Classifying pixels 

As we have already discussed, the desired output of a model performing semantic segmentation is an image with each of its pixels assigned a label of its most likely class (or even a specific instance of a class). Throughout this book, we have also seen that layers of a deep neural network learn features that are activated when a corresponding input that satisfies the particular feature is detected. We can visualize these activations using a technique called class activation maps (CAMs). The output produces a heatmap of class activations over the input image; the heatmap consists of a matrix of scores associated with a specific class, essentially giving us a spatial map of how intensely the input region activates a specified class. The following figure shows an output of a CAM visualization for the class cat.

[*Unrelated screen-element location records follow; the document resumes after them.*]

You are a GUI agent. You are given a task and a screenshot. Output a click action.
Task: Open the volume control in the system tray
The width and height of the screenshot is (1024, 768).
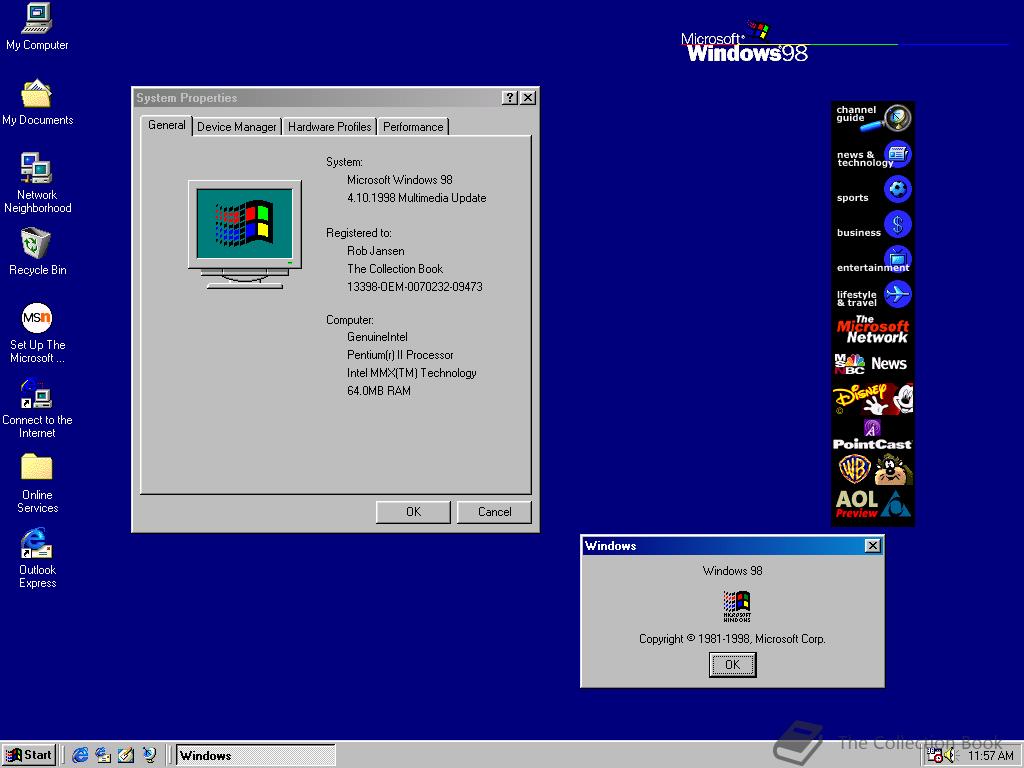click(950, 755)
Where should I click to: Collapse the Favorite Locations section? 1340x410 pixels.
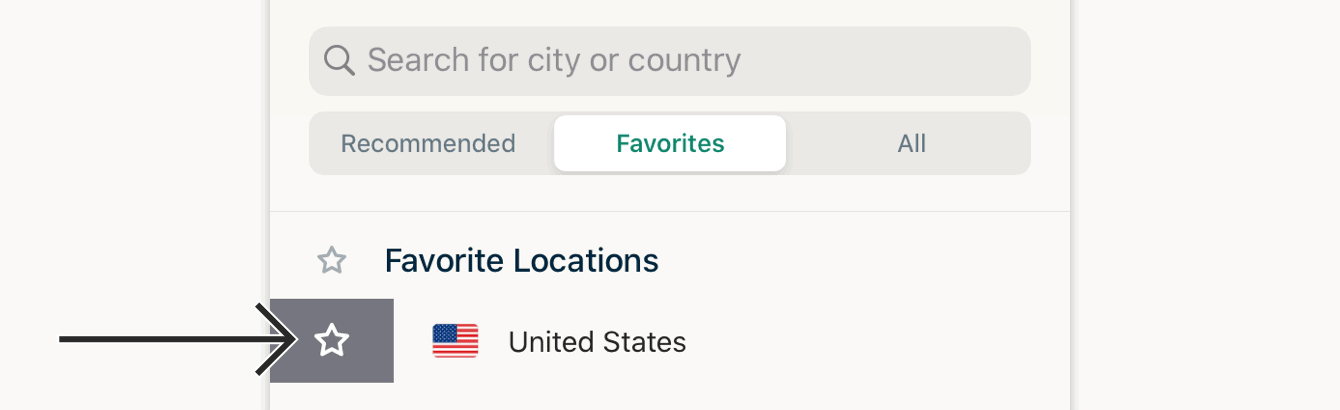click(x=521, y=261)
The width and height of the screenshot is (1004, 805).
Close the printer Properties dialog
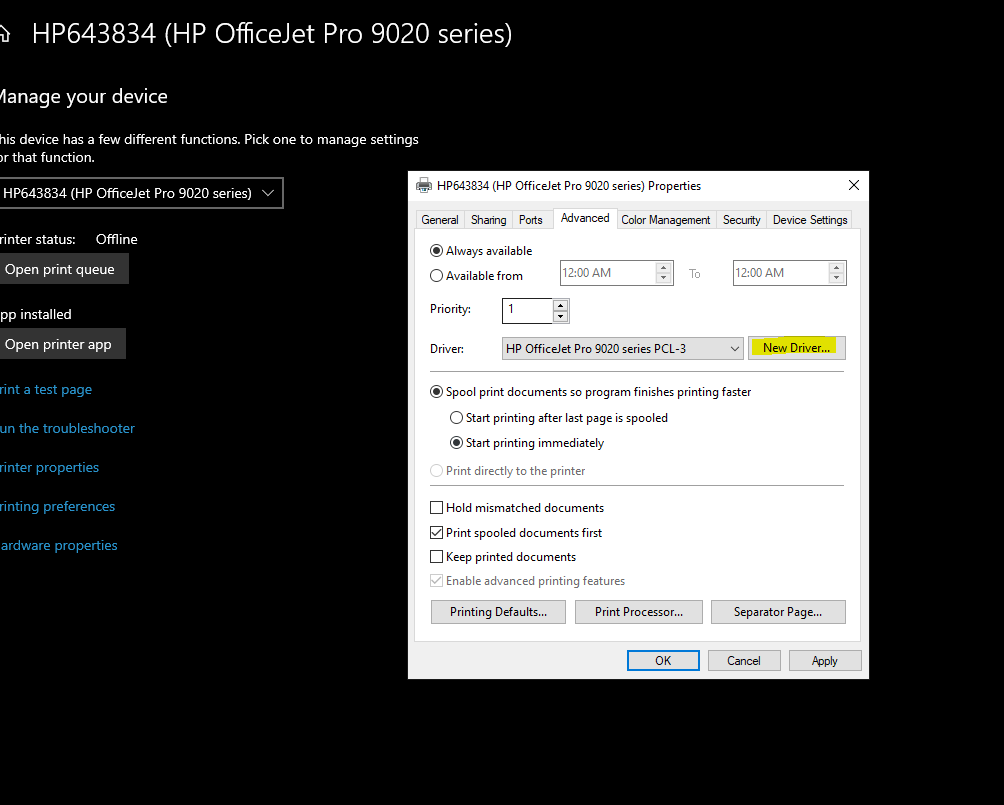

Here, you can see that the heatmap portrays what the model considers important features (and therefore regions) for this class:

The preceding figure was produced using the implementation described in the paper Grad-CAM: Visual Explanations from Deep Networks via Gradient-based Localization by R. Selvaraju. The approach is to take the output feature map of a convolutional layer and weigh every channel in that feature map by the gradient of the class. For more details of how it works, please refer to the original paper: https://arxiv.org/abs/1610.02391.

Early attempts of semantic segmentation were made using slightly adapted classification models such as VGG and Alexnet, but they only produced coarse approximations. This can be seen in the preceding figure and is largely due to the network using repetitive pooling layers, which results in loss of spatial information.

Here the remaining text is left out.